All behavioral assays were performed as previously described [49]. Briefly, the larvae in 24-well plates sealed with parafilm were placed in a DanioVision Observation Chamber (Noldus Information Technology, Wageningen, The Netherlands) and tracked using the EthoVision XT13 software and a Basler Gen1 Camera (Basler acA1300-60, Ahrensburg, Germany). Camera resolution was set at 1280 × 960 and the frame rate was set at 25. The DanioVision Temperature Control Unit maintained the larvae at a constant temperature of 28.0 ± 0.5 °C via a steady flow of water to the chamber. All behavioral trials were performed from 1–4 PM. Both behavioral assays were repeated in triplicate.

2.4. Light/Dark Trial

Larvae acclimated in the Noldus in darkness for 12 min. After acclimation, recording began and lasted for 24 min. A uniform light was emitted at 10,500 lux from below the stage. During all 4 alternating cycles of 3 min light and 3 min dark, distance moved (cm) and velocity (cm/s) were tracked (uninfected n = 25, C6706 n = 60). Average distance and average velocity were calculated in Excel from 30 s time bins and analyzed on GraphPad Prism 7.0, v4.02 using the Mann–Whitney test with p < 0.05 as cutoff for significance.

2.5. Single-Tap Trial

Larvae acclimated in the Noldus in darkness for 12 min. After acclimation, recording began and lasted for 2 min.
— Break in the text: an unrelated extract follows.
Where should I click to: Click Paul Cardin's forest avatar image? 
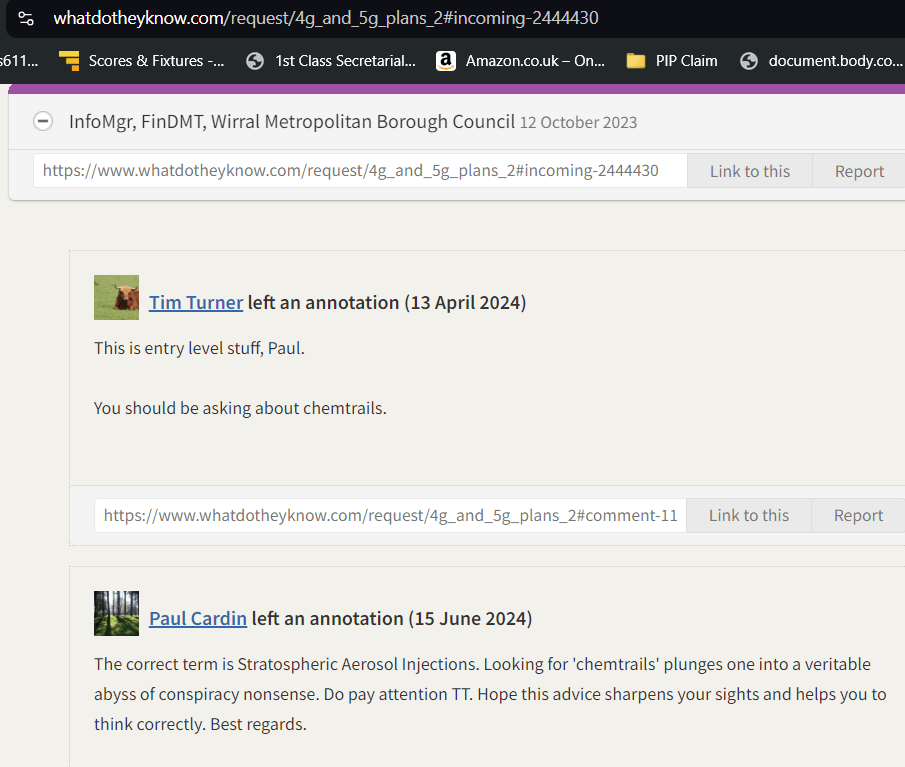tap(116, 614)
Larvae were exposed to 1 min of no stimulation, followed by a single-tap at the highest intensity setting, and ending with 1 min of no stimulation. Distance moved (cm) was tracked (uninfected n = 63, C6706 n = 51). Average distance was calculated in Excel from 1 s time bins and analyzed on GraphPad using the Mann–Whitney test with p < 0.05 as cutoff for significance.

2.6. Zebrafish Euthanization and Homogenization

All larvae were euthanized in a lethal dose of MS-222 (300 mg/L Tris buffer, pH 7.0) for 30 min and homogenized with a pellet pestle (Fisher Scientific, Pittsburgh, PA, USA). Before infection, at 5 dpf, 15 larvae were homogenized together in 100 µL of 1× PBS. At 10 dpf, 5 uninfected larvae and 5 C6706-infected larvae were homogenized together in 100 µL of 1× PBS.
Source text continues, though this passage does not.